LO STRADELLO: QUANDO IL TREKKING SI SPOSA CON LA DISABILITÀ

LO STRADELLO: QUANDO IL TREKKING SI SPOSA CON LA DISABILITÀ

Lo Stradello è una cooperativa sociale di Scandiano e ospita ragazzi con disabilità psicofisiche. Tra le numerose attività svolte nei Laboratori della cooperativa, vi è anche un nuova iniziativa, legata al trekking e ad attività all’aria aperta. Ce ne parla Maurizio Fajeti, operatore dei Laboratori.

“Durante le nostre varie attività si parla, ci si confronta. Nasce così, quasi per gioco, una pazza idea; perché non facciamo una cosa paradossale per delle persone disabili? Più che una avventura, un’impresa, o come ha detto uno dei ragazzi “Un’esperienza irripetibile nella mia vita, un’occasione che non mi capiterà mai più.” L’idea era di discendere in canoa il Danubio fino al mare. Una follia, ma in questo mare noi ci navighiamo ormai da tempo, è il nostro mestiere. Trovata la canoa più adatta alle nostre esigenze e ottenuta la disponibilità di accompagnarci da parte di un canoista ex olimpionico, il nostro entusiasmo si è scontrato con la mancanza di fondi e il progetto è saltato. Ma non potevamo rinunciare a quell’idea che lasciava intravedere potenzialità immense. E quindi?
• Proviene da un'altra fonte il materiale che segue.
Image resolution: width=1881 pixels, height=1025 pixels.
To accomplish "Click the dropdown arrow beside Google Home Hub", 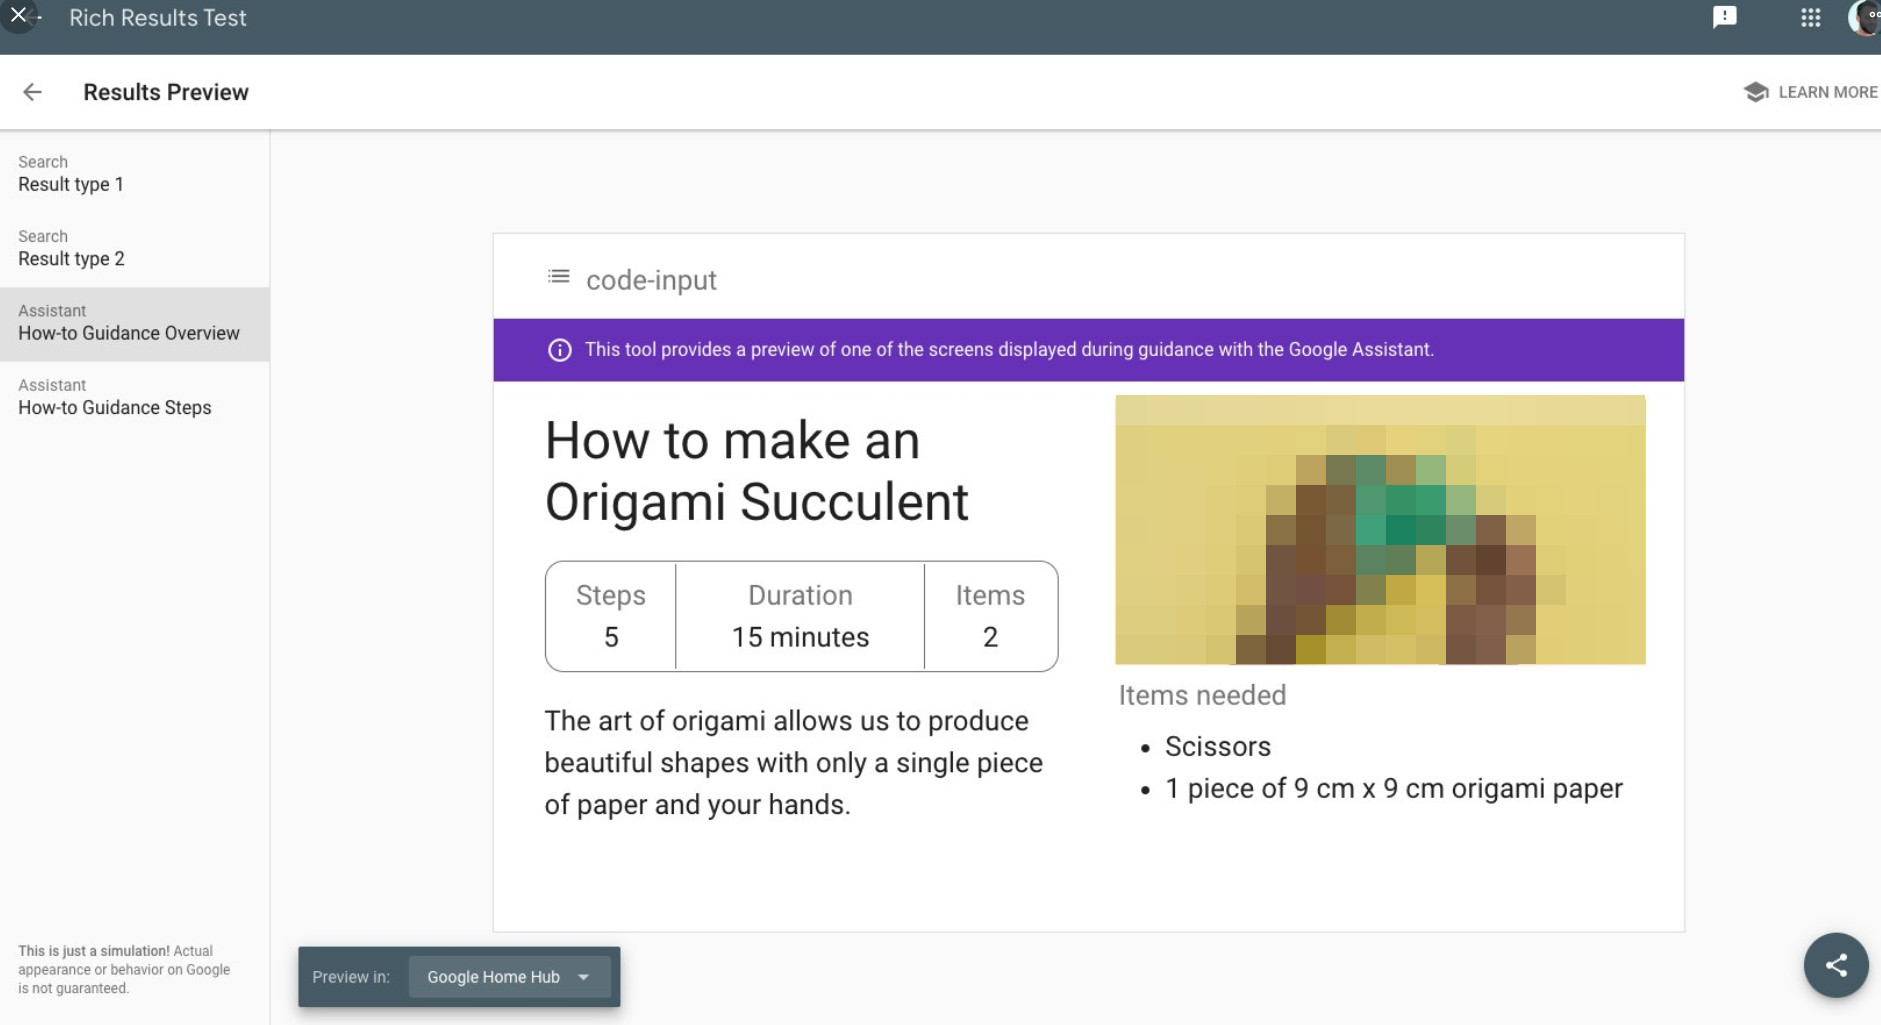I will click(584, 977).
Intanto decidiamo – prosegue Fajeti – di partire dal trekking, poi si vedrà. Ci poniamo piccoli obiettivi; pochi chilometri a piedi per raggiungere luoghi di interesse del territorio; le Ciminiere di Cà de Caroli, costruite per lavorare il gesso; l’acetaia Cavalli di Fellegara, e le proposte sono tante altre ancora. Perché il trekking? Perché è inusuale per questi ragazzi fare trekking e suscitare un po’ di stupore non guasta mai; perché si incontrano persone, luoghi, situazioni, storie, ci si contamina con il territorio; perché camminare è di per sé una terapia, (ci sono centri e specialisti che utilizzano questo metodo con malati psichiatrici e lo chiamano Montagnaterapia). Nelle origini di tutti noi ci sono le popolazioni nomadi della preistoria, il movimento è nel nostro Dna e il movimento è vita e si contrappone alla catatonia tipica di molte malattie mentali. Il trekking attiva i nostri sensi; la vista, l’udito, l’olfatto. Il tatto. Il gusto. Perché al termine di ogni uscita – conclude Fajeti – i ragazzi sono felici e stanno bene, e già solo questa è per noi una risposta più che sufficiente“.